Palliative Surgery for Malignant Bowel Obstruction From CarcinomatosisA Systematic Review

Author Affiliations
  • 1Department of Surgery, University of Wisconsin School of Medicine and Public Health, Madison
  • 2Department of Surgery, Medical College of Wisconsin, Milwaukee
  • 3Division of Vascular Surgery, Department of Surgery, University of Wisconsin School of Medicine and Public Health, Madison
JAMA Surg. 2014;149(4):383-392. doi:10.1001/jamasurg.2013.4059
Abstract

Importance  Care of patients with malignant bowel obstruction caused by peritoneal metastases may present an ethical dilemma for surgeons when nonoperative management fails.

Objective  To characterize outcomes of palliative surgery for malignant bowel obstruction from peritoneal carcinomatosis to guide decision making about surgery and postoperative interventions for patients with terminal illness.

Evidence Review  We searched PubMed, EMBASE, Cochrane Library, Web of Knowledge, Cumulative Index to Nursing and Allied Health Literature Plus, and Google Scholar and performed manual searches of selected journals from inception to August 30, 2012, with no filters, limits, or language restrictions.
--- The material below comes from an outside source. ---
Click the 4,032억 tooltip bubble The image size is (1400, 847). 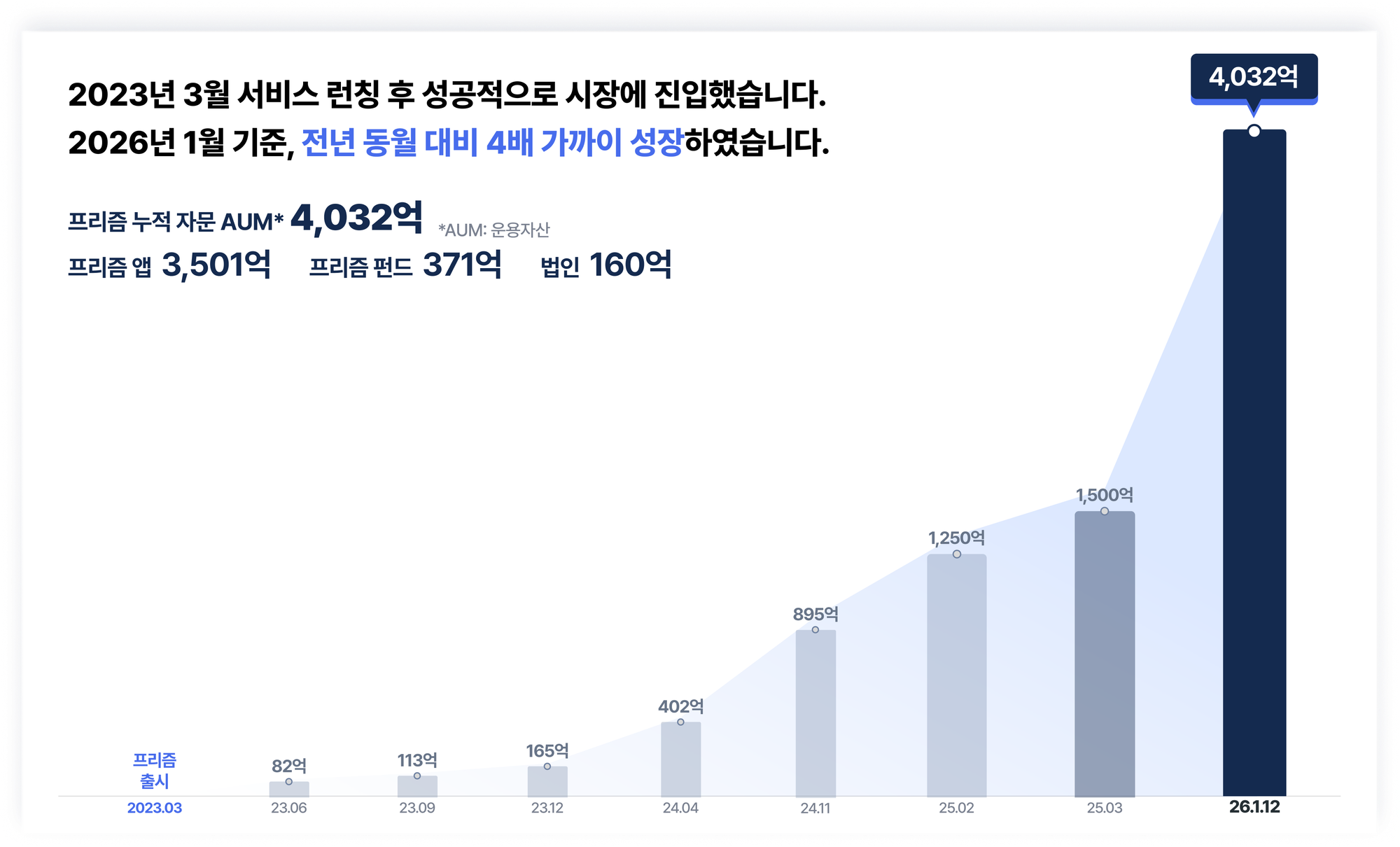[x=1254, y=77]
We used database-specific combinations of the terms intestinal obstruction, malignant, surgery or surgical, and palliat*. We included studies reporting outcomes after palliative surgery for malignant bowel obstruction from peritoneal carcinomatosis from any primary malignant neoplasm and excluded case studies, curative surgery, isolated percutaneous procedures, stenting for intraluminal lesions, and studies in which benign and malignant obstructions could not be distinguished. We assessed quality with the Newcastle-Ottawa Scale.

Findings  We screened 2347 unique articles, selected 108 articles for full-text review, and included 17 studies. Surgery was able to palliate obstructive symptoms for 32% to 100% of patients, enable resumption of a diet for 45% to 75% of patients, and facilitate discharge to home in 34% to 87% of patients. Mortality was high (6%-32%), and serious complications were common (7%-44%). Frequent reobstructions (6%-47%), readmissions (38%-74%), and reoperations (2%-15%) occurred. Survival was limited (median, 26-273 days), and hospitalization for surgery consumed a substantial portion of the patient’s remaining life (11%-61%).

Conclusions and Relevance  Although palliative surgery can benefit patients, it comes at the cost of high mortality and substantial hospitalization relative to the patient’s remaining survival time. Preoperatively, surgeons should present realistic goals and limitations of surgery. For patients choosing surgery, clarifying preferences for aggressive postoperative interventions preoperatively is critical given the high complication rate and limited survival after surgery for malignant bowel obstruction.